肺炎链球菌表面蛋白C对人嗜中性粒细胞释放CXCL8的影响

Effect of pneumococcal surface protein C on release of CXCL8 by human neutrophils

目的原核表达肺炎链球菌表面蛋白C(Pneumococcal surface protein C,PspC),并分析该蛋白对人嗜中性粒细胞释放CXCL8的影响。方法将重组质粒pET-32a(+)/PspC转化至大肠杆菌BL21(DE3)中,经IPTG诱导表达TRx-His-PspC融合蛋白并纯化;通过肠激酶切掉融合蛋白的TRx-His部分,获得PspC蛋白,免疫小鼠,获得抗PspC抗体。分离人外周血嗜中性粒细胞,经MTT法检测PspC蛋白对嗜中性粒细胞增殖活力的影响;QRT-PCR检测PspC蛋白及抗PspC抗体对人嗜中性粒细胞释放CXCL8的影响。结果表达的TRx-His-PspC融合蛋白相对分子质量约为80 000,目的蛋白约占菌体总蛋白的21%,可与His Tag McAb特异性结合。获得的PspC蛋白相对分子量约为60 000,免疫小鼠获得了高滴度的抗PspC中和抗体(1∶12 000)。分离的人外周血嗜中性粒细胞纯度>98%,活细胞比例大于96%,经不同浓度的PspC蛋白刺激人嗜中性粒细胞,不会引起宿主细胞的细胞毒作用;不同浓度的PspC蛋白刺激人嗜中性粒细胞8 h后,CXCL8基因mRNA转录水平显著上调(P<0.01),且呈剂量依赖性;CXCL8的释放均呈剂量依赖性增强(P<0.01),且24 h高于12 h;抗PspC抗体可显著抑制PspC蛋白刺激人嗜中性粒细胞释放CXCL8。结论 PspC蛋白可上调人嗜中性粒细胞趋化因子CXCL8的合成和释放,揭示了嗜中性粒细胞和肺炎链球菌致病因素之间的关系,为控制肺炎链球菌侵入性疾病奠定了基础。

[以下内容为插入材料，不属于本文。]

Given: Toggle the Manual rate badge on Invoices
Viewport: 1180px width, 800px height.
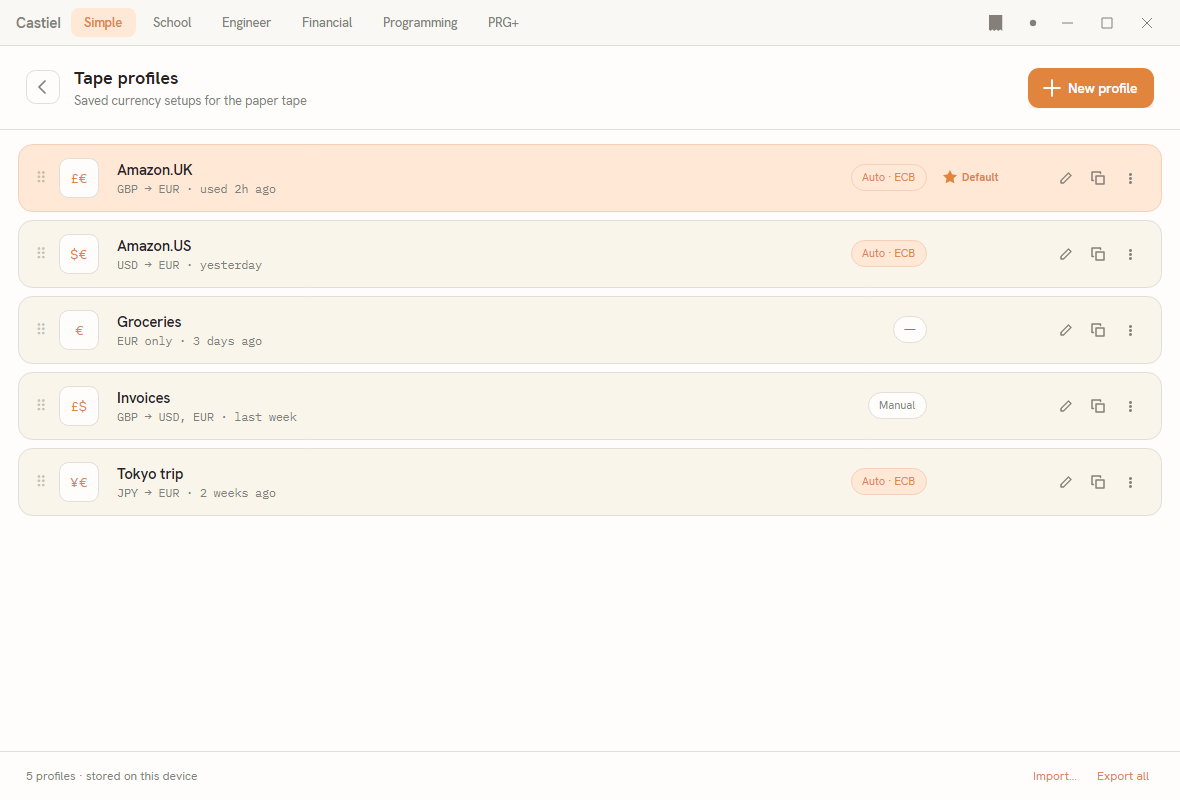Looking at the screenshot, I should click(897, 406).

Objective To express pneumococcal surface protein C（PspC）in prokaryotic cells and analyze its effect on release of CXCL8 by human neutrophils.Methods Recombinant plasmid pET-32a（＋）/ PspC was transformed to E.coli BL21（DE3）and induced with IPTG.The expressed fusion protein TRx-His-PspC was purified and digested with enterokinase,and the obtained PspC was immunized to mice to prepare the antibody against PspC.Neutrophils were isolated from human peripheral blood,and the effect of PspC on proliferation of neutrophils was determined by MTT method.The effects of PspC and its antibody on release of CXCL8 by human neutrophils were evaluated by quantitative real-time PCR（RT-PCR）.Results The expressed fusion protein TRx-His-PspC,with a relative molecular mass of about 80 000,contained about 21% of total somatic protein and showed specific binding to His Tag McAb.The obtaiend PspC,with a relative molecular mass of about 60 000,induced high neutralizing antibody titers（1 ∶ 12 000） against PspC in mice.The neutrophils isolated from human peripheral blood reached a purity of more than 98%,in which the percentage of live cells was more than 96%.No cytotoxicity was caused in neutrophils after stimulation with PspC at various concentrations.The transcription level of CXCL8 mRNA in neutrophils 8 h after stimulation with PspC at various concentrations increased significantly in a dose-dependent mode（P 〈 0.01）.The release of CXCL8 increased in a dose-dependent mode（P 〈 0.01）,which was higher in neutrophils 24 h than in those 12 h after stimulation.However,the antibody against PspC inhibited the stimulatory effect of PspC on release of CXCL8 by neutrophils.Conclusion PspC up-regulated the synthesis and release of CXCL8 by neutrophils,indicating the relationship between neutrophils and Streptococcus pneumoniae.It laid a foundation of controlling the pneumococcal invasive diseases.